Assigned task
Only the stretch below from the line holding "You are a GUI" through the line holding "Instruction: Click the" should be restated, word for word and with both ends included; pictures stay out.

Material supplied
BEGIN

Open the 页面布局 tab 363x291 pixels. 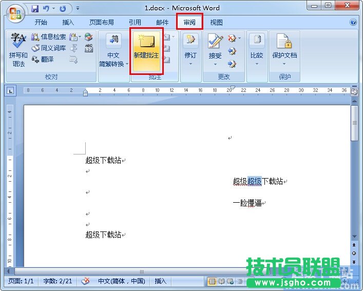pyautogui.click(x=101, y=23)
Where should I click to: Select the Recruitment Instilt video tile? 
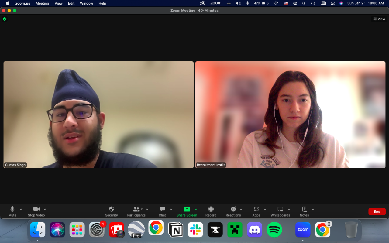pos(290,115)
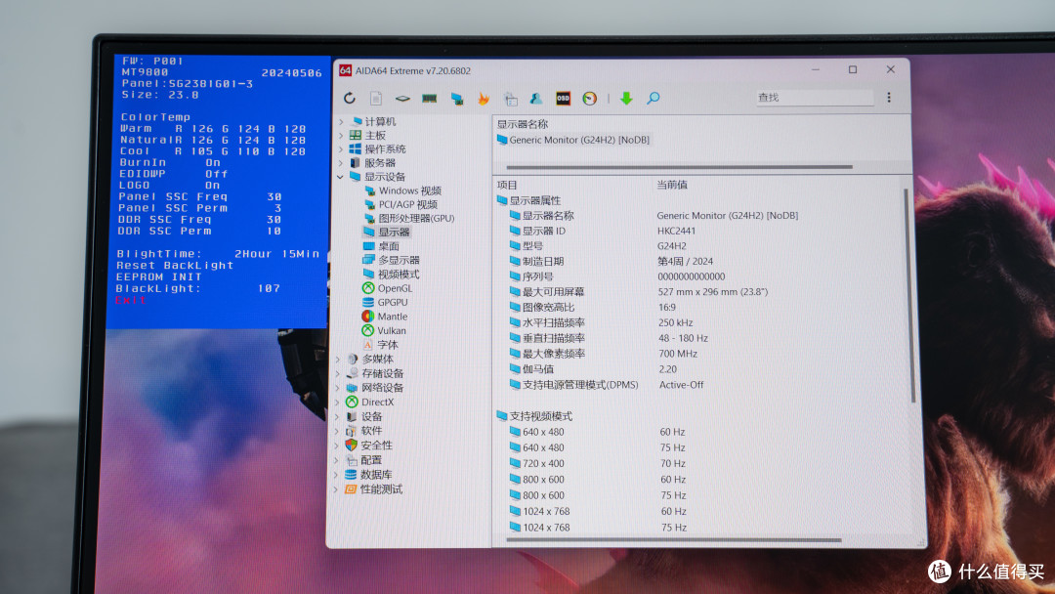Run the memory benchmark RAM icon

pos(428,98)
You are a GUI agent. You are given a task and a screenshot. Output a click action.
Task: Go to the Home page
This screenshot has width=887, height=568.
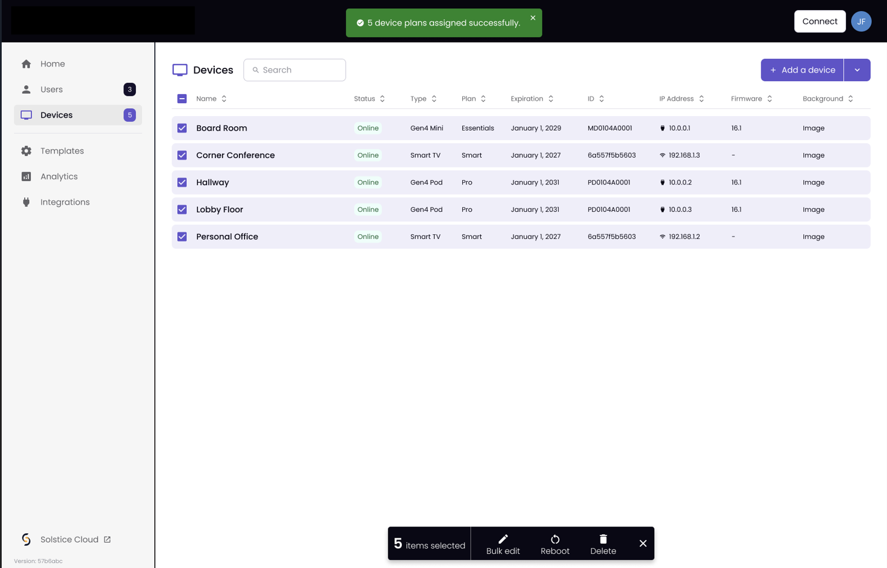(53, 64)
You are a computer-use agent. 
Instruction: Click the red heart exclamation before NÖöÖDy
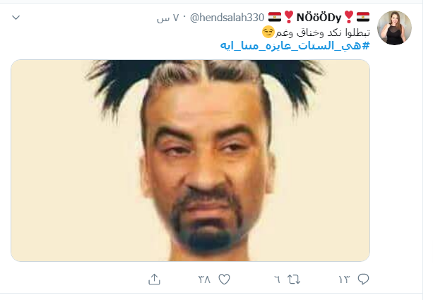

END
BEGIN

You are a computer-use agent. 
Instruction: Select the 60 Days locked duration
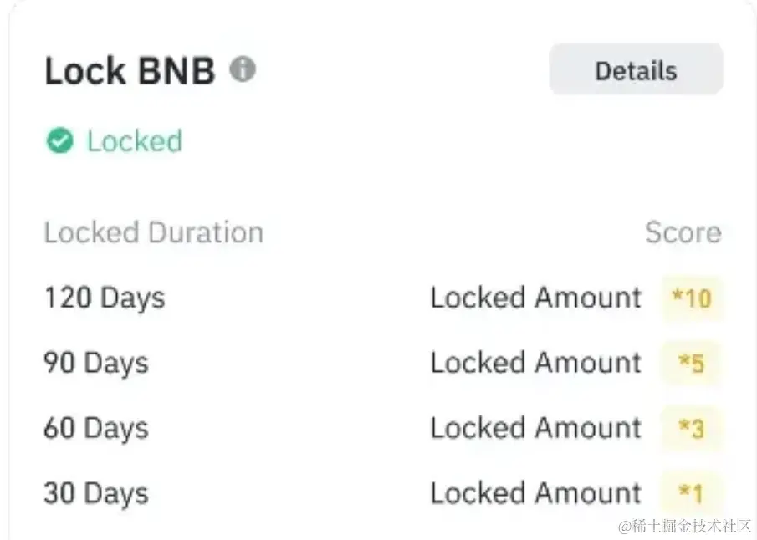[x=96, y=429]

END

Result of the exercise
You are a GUI agent. You are given a task and a screenshot. Output a click action.
Task: Go to the Home page
This screenshot has width=887, height=568.
(53, 64)
You are a computer-use agent. 
Instruction: Click the red heart exclamation before NÖöÖDy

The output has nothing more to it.